I have continually had problems with Html Agility Pack; my XPath queries only ever work when they are extremely simple:

//*[@id='some_id']

or

//input

However, anytime they get more complicated, then Html Agility Pack can't handle it. Here's an example demonstrating the problem, I'm using WebDriver to navigate to Google, and return the page source, which is passed to Html Agility Pack, and both WebDriver and HtmlAgilityPack attempt to locate the element/node (C#):

//The XPath query
const string xpath = "//form//tr[1]/td[1]//input[@name='q']";

//Navigate to Google and get page source
var driver = new FirefoxDriver(new FirefoxProfile()) { Url = "http://www.google.com" };
Thread.Sleep(2000);

//Can WebDriver find it?
var e = driver.FindElementByXPath(xpath);
Console.WriteLine(e!=null ? "Webdriver success" : "Webdriver failure");

//Can Html Agility Pack find it?
var source = driver.PageSource;
var htmlDoc = new HtmlDocument { OptionFixNestedTags = true };
htmlDoc.LoadHtml(source);
var nodes = htmlDoc.DocumentNode.SelectNodes(xpath);
Console.WriteLine(nodes!=null ? "Html Agility Pack success" : "Html Agility Pack failure");

driver.Quit();

In this case, WebDriver successfully located the item, but Html Agility Pack did not.

I know, I know, in this case it's very easy to change the xpath to one that will work: //input[@name='q'], but that will only fix this specific example, which isn't the point, I need something that will exactly or at least closely mirror the behavior of WebDriver's xpath engine, or even the FirePath or FireFinder add-ons to Firefox.

If WebDriver can find it, then why can't Html Agility Pack find it too?

Anders
  • 15,227
  • 5
  • 32
  • 42
  • 1
    I have had good success with Html Agility Pack's XPath parser, so I'm wondering if perhaps the XPath is suboptimal.
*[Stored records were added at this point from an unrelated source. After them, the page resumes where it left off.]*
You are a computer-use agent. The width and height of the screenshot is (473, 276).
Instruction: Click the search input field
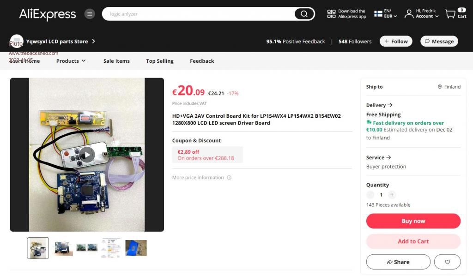(199, 14)
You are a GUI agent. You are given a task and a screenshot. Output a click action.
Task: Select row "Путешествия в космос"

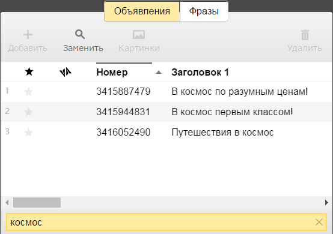click(x=167, y=133)
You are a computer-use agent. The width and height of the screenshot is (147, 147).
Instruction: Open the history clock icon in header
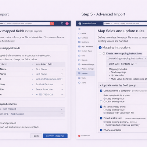(62, 24)
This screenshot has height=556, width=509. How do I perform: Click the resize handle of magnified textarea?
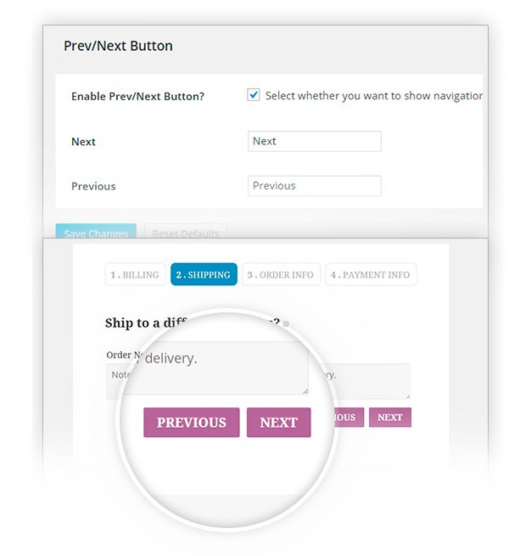pos(304,390)
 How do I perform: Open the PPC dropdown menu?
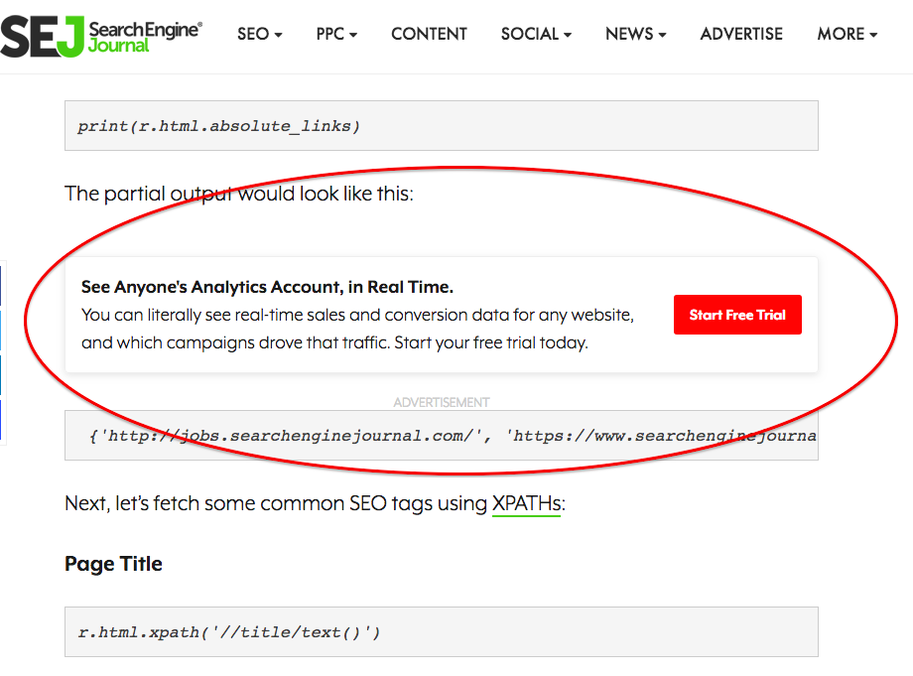[335, 34]
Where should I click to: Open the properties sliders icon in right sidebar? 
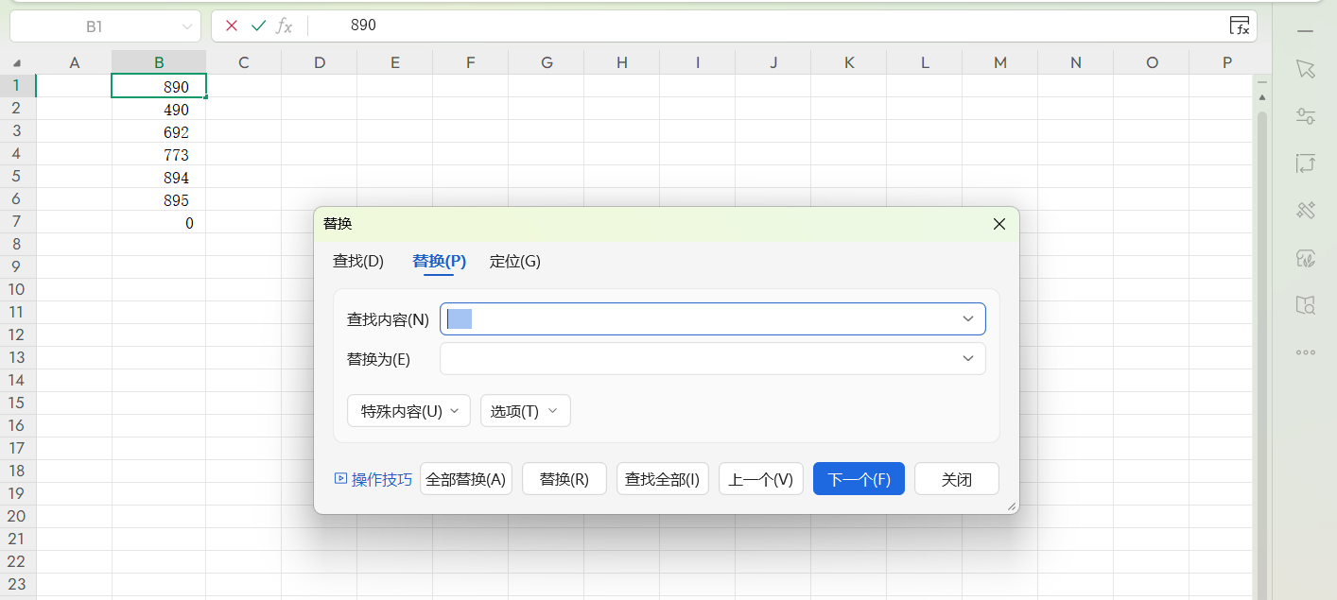pos(1305,115)
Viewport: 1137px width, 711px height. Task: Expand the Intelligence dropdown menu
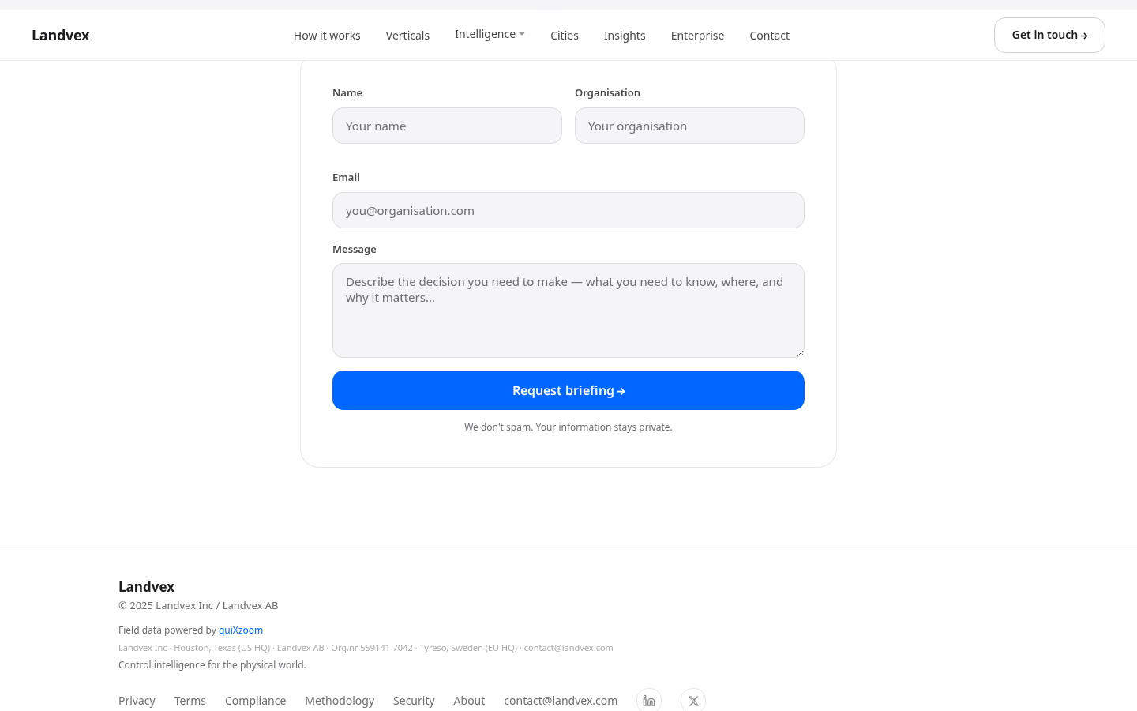(x=490, y=34)
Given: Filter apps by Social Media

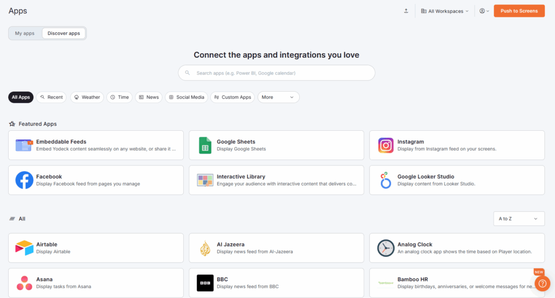Looking at the screenshot, I should point(186,97).
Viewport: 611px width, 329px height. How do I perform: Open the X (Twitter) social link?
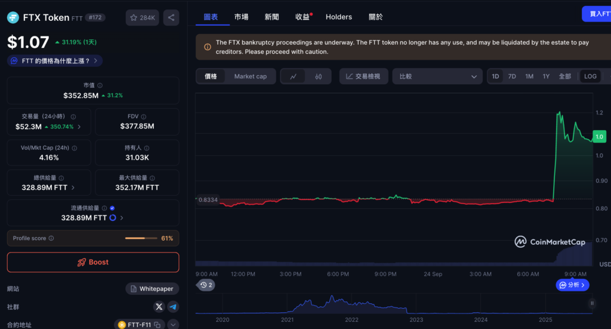coord(159,307)
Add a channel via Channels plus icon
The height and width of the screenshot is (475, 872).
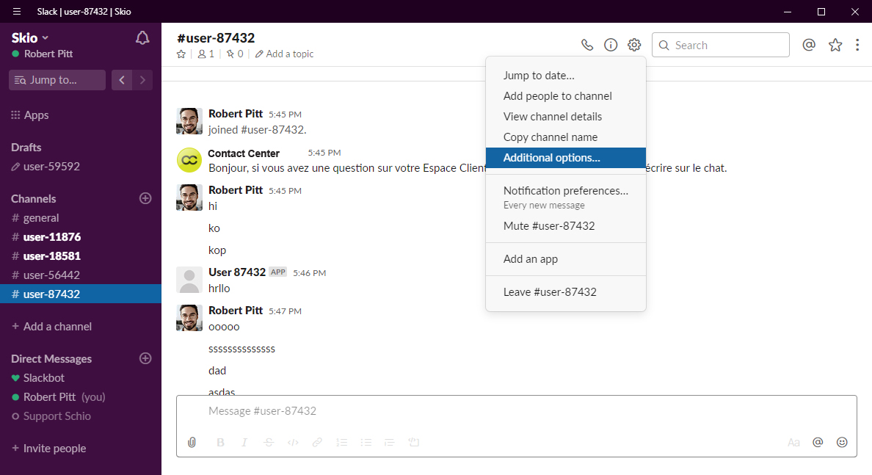145,198
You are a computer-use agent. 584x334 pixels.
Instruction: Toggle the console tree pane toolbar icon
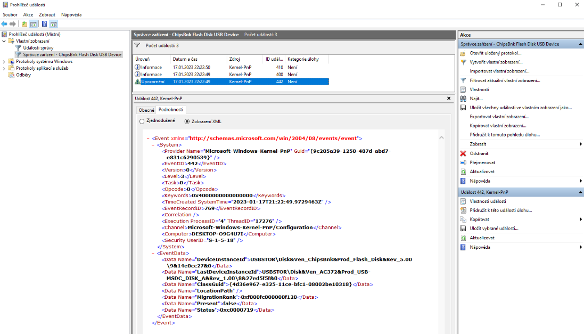[x=34, y=24]
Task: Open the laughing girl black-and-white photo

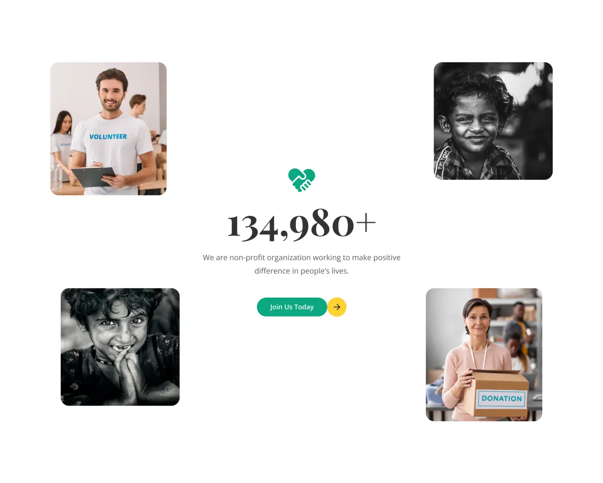Action: (x=120, y=347)
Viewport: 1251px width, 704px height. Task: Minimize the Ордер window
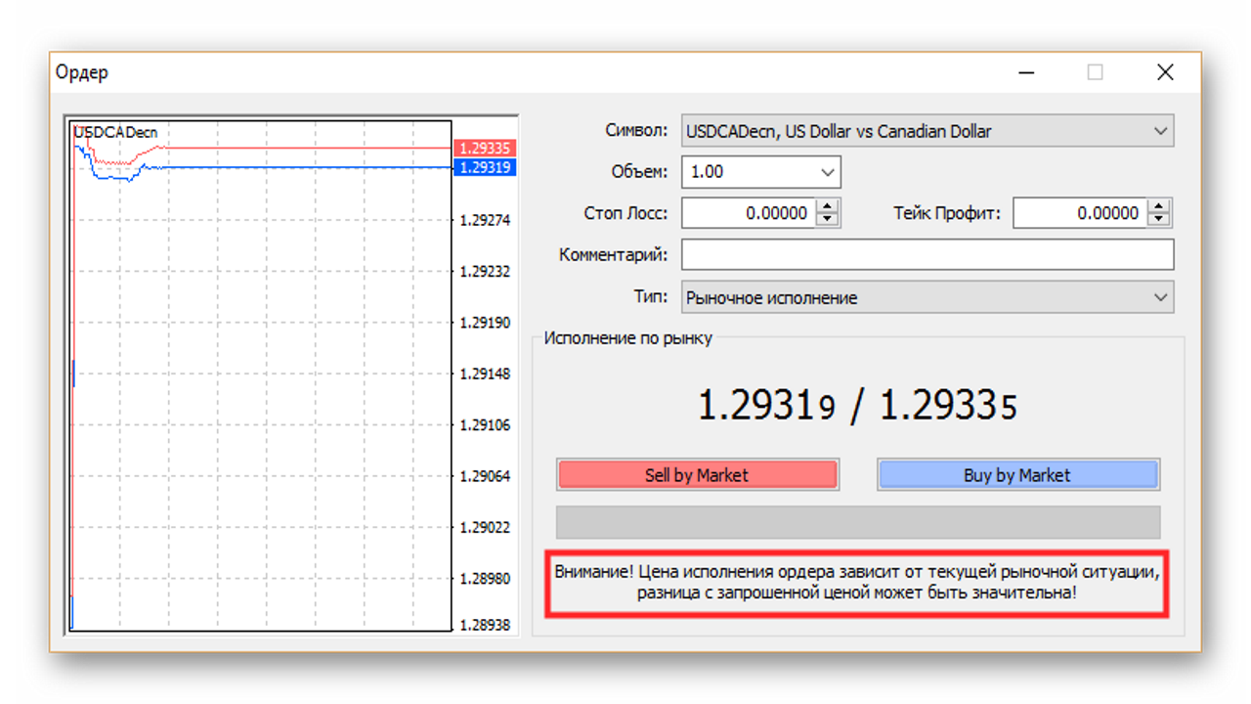pyautogui.click(x=1026, y=72)
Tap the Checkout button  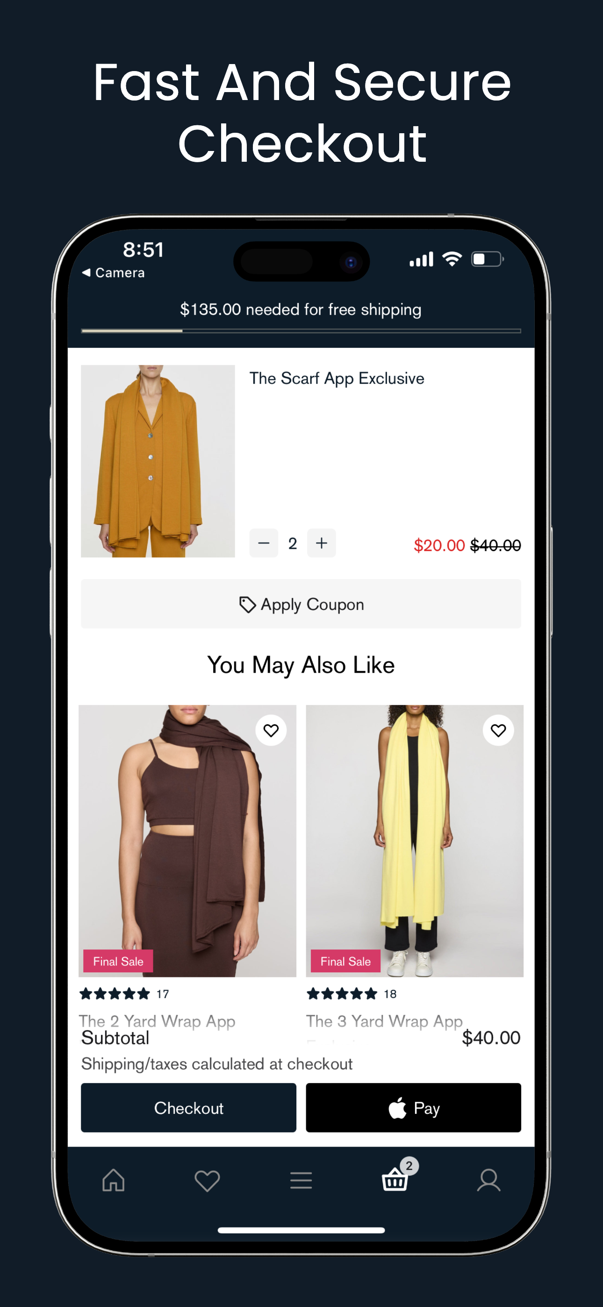coord(188,1108)
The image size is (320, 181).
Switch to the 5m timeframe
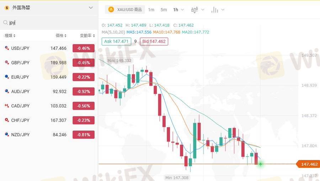pos(164,10)
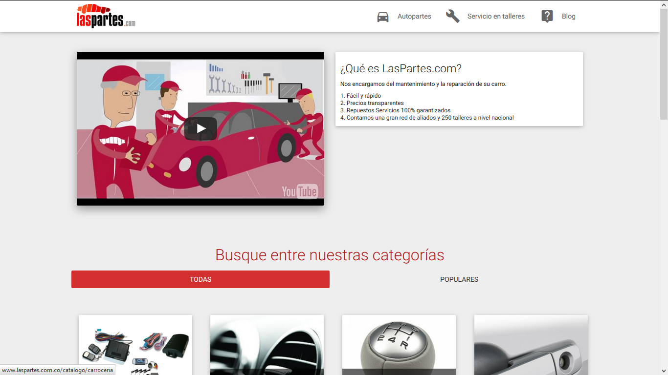668x375 pixels.
Task: Click the question mark icon beside Blog
Action: 547,16
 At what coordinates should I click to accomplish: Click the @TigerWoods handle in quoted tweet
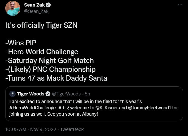tap(67, 94)
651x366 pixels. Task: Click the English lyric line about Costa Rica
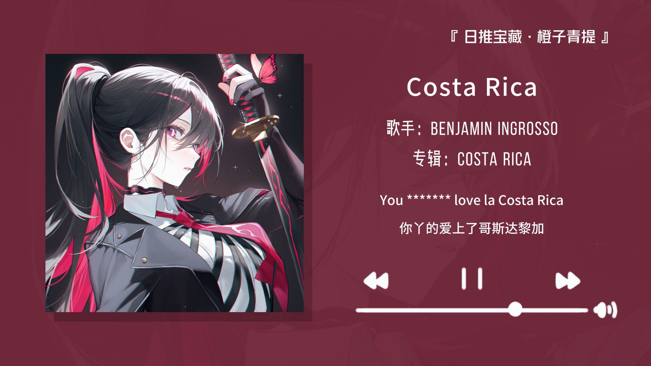[471, 200]
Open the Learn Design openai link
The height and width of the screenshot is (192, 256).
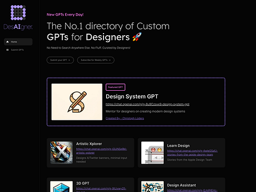pos(193,153)
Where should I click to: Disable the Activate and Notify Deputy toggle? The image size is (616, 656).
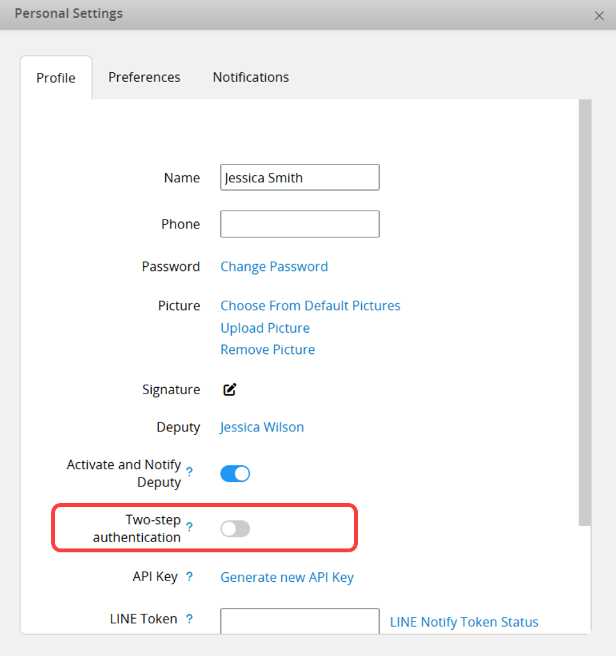pyautogui.click(x=235, y=474)
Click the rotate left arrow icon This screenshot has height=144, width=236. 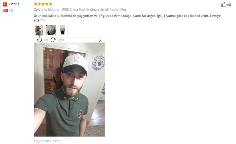[39, 40]
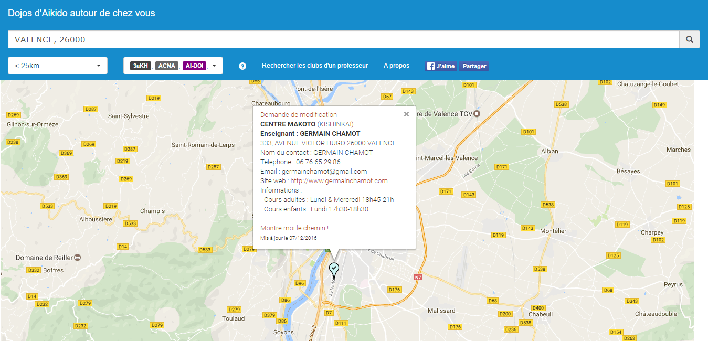Toggle the ACNA federation tag
Screen dimensions: 708x341
point(167,66)
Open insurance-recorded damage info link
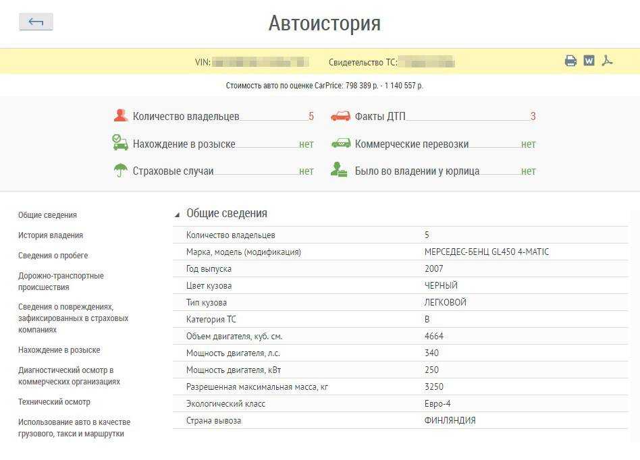Viewport: 640px width, 460px height. [x=73, y=318]
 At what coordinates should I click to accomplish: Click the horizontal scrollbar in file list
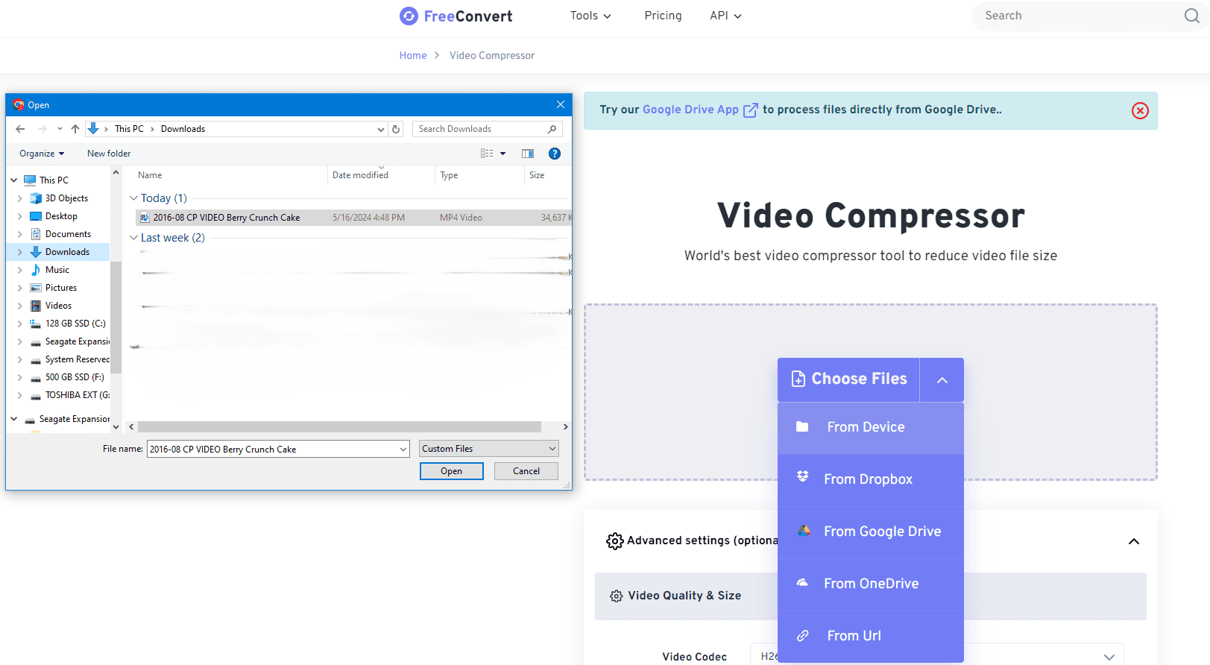click(x=339, y=427)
Here's an example of one that works for me in a production app: `.//div[@id=\"main\"]//div[@id=\"content\"]//div[@id=\"title\"]` – hemp May 25 '11 at 17:45
  • Unfortunately I'm not the one creating the XPath expressions most of the time; I help manage our custom WebDriver framework, so if someone in QA creates an XPath expression that works in WebDriver, it has to work in Html Agility Pack as well.. The example above was just to capture a common problem we've been having. – Anders May 25 '11 at 19:48

1 Answers1

9

The issue you're running into is with the FORM element. HTML Agility Pack handles that element differently - by default, it will never report that it has children.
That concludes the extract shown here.